TASK OBJECTIVE
Once you have reviewed the listing below, restate it word for word.
————
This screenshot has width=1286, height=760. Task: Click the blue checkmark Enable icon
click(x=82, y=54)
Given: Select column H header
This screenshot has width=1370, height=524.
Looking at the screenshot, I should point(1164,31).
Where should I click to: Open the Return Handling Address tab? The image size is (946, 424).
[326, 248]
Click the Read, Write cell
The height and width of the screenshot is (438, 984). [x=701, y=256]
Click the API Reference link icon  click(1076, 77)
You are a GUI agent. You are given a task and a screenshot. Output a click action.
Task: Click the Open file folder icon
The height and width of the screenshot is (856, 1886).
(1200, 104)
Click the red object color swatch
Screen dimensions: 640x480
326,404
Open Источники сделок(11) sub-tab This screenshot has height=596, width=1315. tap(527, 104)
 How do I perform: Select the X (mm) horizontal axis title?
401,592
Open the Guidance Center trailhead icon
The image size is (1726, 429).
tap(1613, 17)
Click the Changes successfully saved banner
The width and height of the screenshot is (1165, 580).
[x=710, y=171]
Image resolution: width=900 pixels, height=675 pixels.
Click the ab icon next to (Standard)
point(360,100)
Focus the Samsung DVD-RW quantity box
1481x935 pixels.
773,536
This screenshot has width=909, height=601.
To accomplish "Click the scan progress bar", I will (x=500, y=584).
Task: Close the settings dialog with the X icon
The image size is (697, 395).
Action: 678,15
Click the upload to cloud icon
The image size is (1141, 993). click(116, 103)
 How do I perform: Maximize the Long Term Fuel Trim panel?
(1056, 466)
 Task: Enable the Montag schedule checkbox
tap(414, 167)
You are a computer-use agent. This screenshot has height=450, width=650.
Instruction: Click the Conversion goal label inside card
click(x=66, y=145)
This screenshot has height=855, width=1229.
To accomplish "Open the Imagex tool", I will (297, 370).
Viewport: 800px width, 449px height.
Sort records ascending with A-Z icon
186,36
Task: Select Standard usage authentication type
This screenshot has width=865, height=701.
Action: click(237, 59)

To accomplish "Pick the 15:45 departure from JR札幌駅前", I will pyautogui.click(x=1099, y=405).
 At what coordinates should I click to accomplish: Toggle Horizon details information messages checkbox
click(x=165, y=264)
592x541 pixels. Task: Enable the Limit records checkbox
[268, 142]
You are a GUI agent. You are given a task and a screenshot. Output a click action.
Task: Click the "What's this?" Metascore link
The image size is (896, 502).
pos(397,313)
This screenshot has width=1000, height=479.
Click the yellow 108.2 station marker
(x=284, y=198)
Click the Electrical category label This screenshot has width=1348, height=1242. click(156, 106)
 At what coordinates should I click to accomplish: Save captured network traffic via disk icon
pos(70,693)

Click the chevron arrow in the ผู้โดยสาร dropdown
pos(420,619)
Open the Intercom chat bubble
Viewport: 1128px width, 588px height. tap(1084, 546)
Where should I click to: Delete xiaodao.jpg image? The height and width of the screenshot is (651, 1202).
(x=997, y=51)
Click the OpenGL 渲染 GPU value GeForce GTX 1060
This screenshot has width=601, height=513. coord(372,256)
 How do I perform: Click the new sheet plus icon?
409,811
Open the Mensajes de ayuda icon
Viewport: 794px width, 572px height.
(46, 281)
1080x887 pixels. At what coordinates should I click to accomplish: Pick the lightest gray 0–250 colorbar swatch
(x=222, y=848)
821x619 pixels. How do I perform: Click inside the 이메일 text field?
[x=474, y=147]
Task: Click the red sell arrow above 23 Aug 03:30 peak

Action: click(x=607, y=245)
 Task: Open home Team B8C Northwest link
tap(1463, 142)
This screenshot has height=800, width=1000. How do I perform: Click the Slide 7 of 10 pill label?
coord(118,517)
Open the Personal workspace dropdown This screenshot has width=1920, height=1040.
————
THE COMPLETED TASK
This screenshot has width=1286, height=760. Task: Click the blue checkmark Enable icon
click(x=82, y=54)
Given: Select column H header
This screenshot has width=1370, height=524.
Looking at the screenshot, I should point(1164,31).
Where should I click to: Open the Return Handling Address tab? The image size is (946, 424).
[326, 248]
Click the Read, Write cell
The height and width of the screenshot is (438, 984). [x=701, y=256]
Click the API Reference link icon  click(1076, 77)
You are a GUI agent. You are given a task and a screenshot. Output a click action.
Task: Click the Open file folder icon
The height and width of the screenshot is (856, 1886).
(1200, 104)
Click the red object color swatch
Screen dimensions: 640x480
326,404
Open Источники сделок(11) sub-tab This screenshot has height=596, width=1315. tap(527, 104)
 How do I perform: Select the X (mm) horizontal axis title?
401,592
Open the Guidance Center trailhead icon
The image size is (1726, 429).
tap(1613, 17)
Click the Changes successfully saved banner
The width and height of the screenshot is (1165, 580).
[x=710, y=171]
Image resolution: width=900 pixels, height=675 pixels.
Click the ab icon next to (Standard)
point(360,100)
Focus the Samsung DVD-RW quantity box
1481x935 pixels.
773,536
This screenshot has width=909, height=601.
To accomplish "Click the scan progress bar", I will (x=500, y=584).
Task: Close the settings dialog with the X icon
The image size is (697, 395).
Action: 678,15
Click the upload to cloud icon
The image size is (1141, 993). click(116, 103)
 How do I perform: Maximize the Long Term Fuel Trim panel?
(1056, 466)
 Task: Enable the Montag schedule checkbox
tap(414, 167)
You are a computer-use agent. This screenshot has height=450, width=650.
Instruction: Click the Conversion goal label inside card
click(x=66, y=145)
This screenshot has height=855, width=1229.
To accomplish "Open the Imagex tool", I will (297, 370).
Viewport: 800px width, 449px height.
Sort records ascending with A-Z icon
186,36
Task: Select Standard usage authentication type
This screenshot has width=865, height=701.
Action: click(237, 59)

To accomplish "Pick the 15:45 departure from JR札幌駅前", I will pyautogui.click(x=1099, y=405).
 At what coordinates should I click to accomplish: Toggle Horizon details information messages checkbox
click(x=165, y=264)
592x541 pixels. Task: Enable the Limit records checkbox
[268, 142]
You are a GUI agent. You are given a task and a screenshot. Output a click action.
Task: Click the "What's this?" Metascore link
The image size is (896, 502).
pos(397,313)
This screenshot has width=1000, height=479.
Click the yellow 108.2 station marker
(x=284, y=198)
Click the Electrical category label This screenshot has width=1348, height=1242. click(156, 106)
 At what coordinates should I click to accomplish: Save captured network traffic via disk icon
pos(70,693)

Click the chevron arrow in the ผู้โดยสาร dropdown
pos(420,619)
Open the Intercom chat bubble
Viewport: 1128px width, 588px height. tap(1084, 546)
Where should I click to: Delete xiaodao.jpg image? The height and width of the screenshot is (651, 1202).
(x=997, y=51)
Click the OpenGL 渲染 GPU value GeForce GTX 1060
This screenshot has width=601, height=513. coord(372,256)
 How do I perform: Click the new sheet plus icon?
409,811
Open the Mensajes de ayuda icon
Viewport: 794px width, 572px height.
(46, 281)
1080x887 pixels. At what coordinates should I click to accomplish: Pick the lightest gray 0–250 colorbar swatch
(x=222, y=848)
821x619 pixels. How do I perform: Click inside the 이메일 text field?
[x=474, y=147]
Task: Click the red sell arrow above 23 Aug 03:30 peak

Action: click(x=607, y=245)
 Task: Open home Team B8C Northwest link
tap(1463, 142)
This screenshot has height=800, width=1000. How do I perform: Click the Slide 7 of 10 pill label?
coord(118,517)
Open the Personal workspace dropdown This screenshot has width=1920, height=1040.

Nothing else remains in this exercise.